Huckabee campaign spokeswoman Kirsten Fedewa said continuing to work with evangelicals would fit with Huckabee’s vision — and version — of American conservatism.
“He is certainly well-positioned to lead a conservative, or a Christian conservative, movement in this country,” she said.
Richard Cizik, who heads the Washington office of the National Association of Evangelicals, says Huckabee differentiates himself from earlier evangelical leaders, in part because of his “appealing” demeanor.
“Is he a culture warrior? No,” Cizik said. “But you can be for principles without being a culture warrior and obnoxious. He’s just not obnoxious.”
But the extent to which Huckabee sticks with the broadening concerns of evangelicals, such as fighting global hunger and opposing torture, will determine his staying power as a movement leader, Cizik added.
David Kuo, Washington editor for Beliefnet.com, has predicted that Huckabee, a onetime Southern Baptist pastor and former governor of Arkansas, could emerge as a Republican kingmaker.

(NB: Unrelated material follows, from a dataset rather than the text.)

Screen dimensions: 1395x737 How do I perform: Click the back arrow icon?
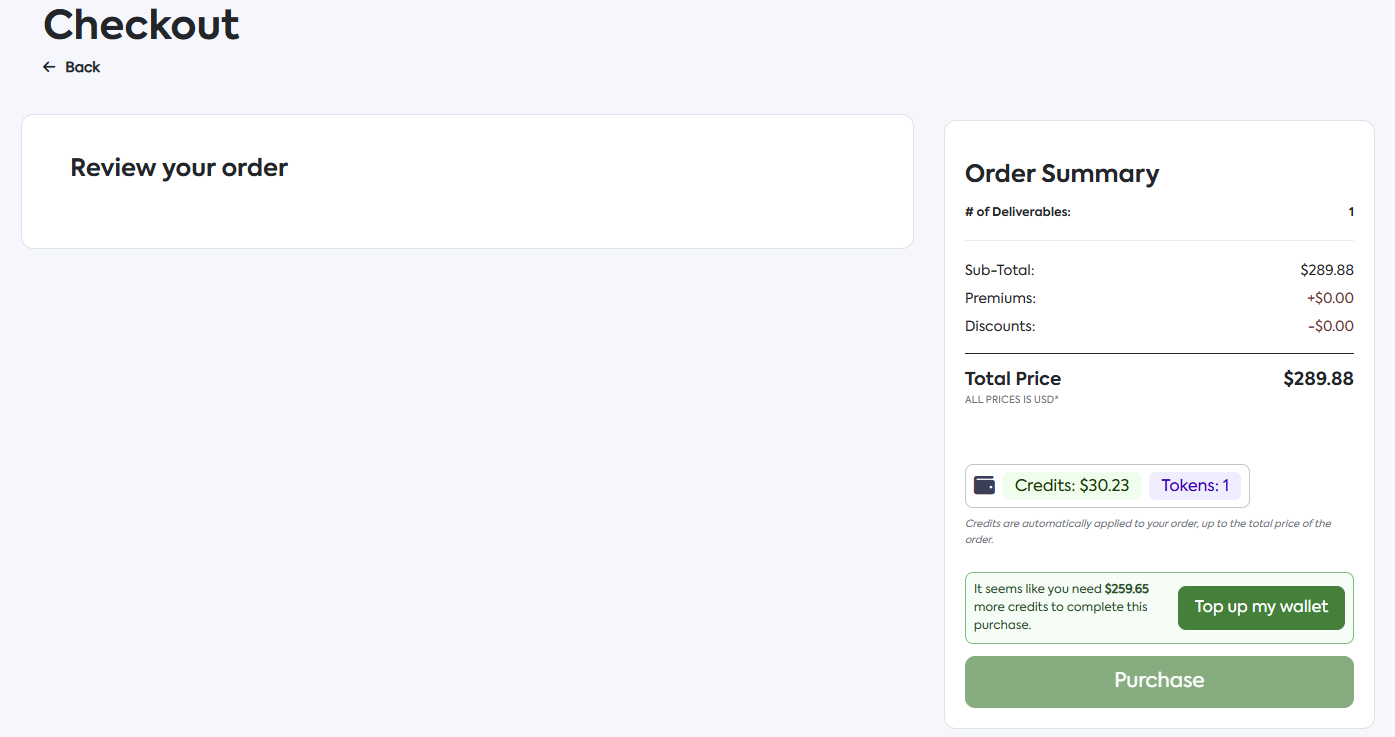[49, 67]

“At the end of the day, Mike Huckabee has followed Pat Robertson’s
1988 model better than Pat Robertson did,” Kuo said.
Both candidates, he noted, had strong showings in an Iowa GOP primary and ended up with lists of donors that translated into new evangelical voters for the Republican Party.
“He was a lot more successful across the country, he went a lot longer into the race and he defines himself in a completely different way,” Kuo said. “He has the capacity to reach the youth and right now … younger evangelicals are the ones who are more inclined to go to the Democratic Party.”
Pastor Dwight McKissic of Arlington, Texas, said Huckabee’s appeal is not limited to white evangelicals. On his last Sunday on the campaign trail, Huckabee visited McKissic’s predominantly black Baptist church, and said Huckabee drew several rounds of applause as he preached a sermon on being “a good soldier of Jesus Christ.”
“Mike Huckabee has great people skills,” said McKissic, who attended college with Huckabee and marveled at his ability to get 48 percent of the black vote as a candidate for governor in Arkansas. “He’s always worked across various kinds of lines to accomplish goals.”
But Family Research Council President Tony Perkins doesn’t think it will be as easy for Huckabee to gain a post-campaign platform as it was for Robertson.
“Pat Robertson had a TV network around which he could base his operation,” said Perkins, co-author of the new book, “Personal Faith, Public Policy.”
“You’ve got to have some infrastructure. Just a list of names is not going to be enough.”
Perkins thinks Huckabee could help the Republican Party refocus its attention on issues important to social conservatives, but views the former candidate as just one leader of the evangelical movement, not the only one.
“I would clearly see him as an evangelical leader,” said Perkins.
“Is he the next Jerry Falwell? I don’t think there is a next Jerry Falwell. We’re in a different time.”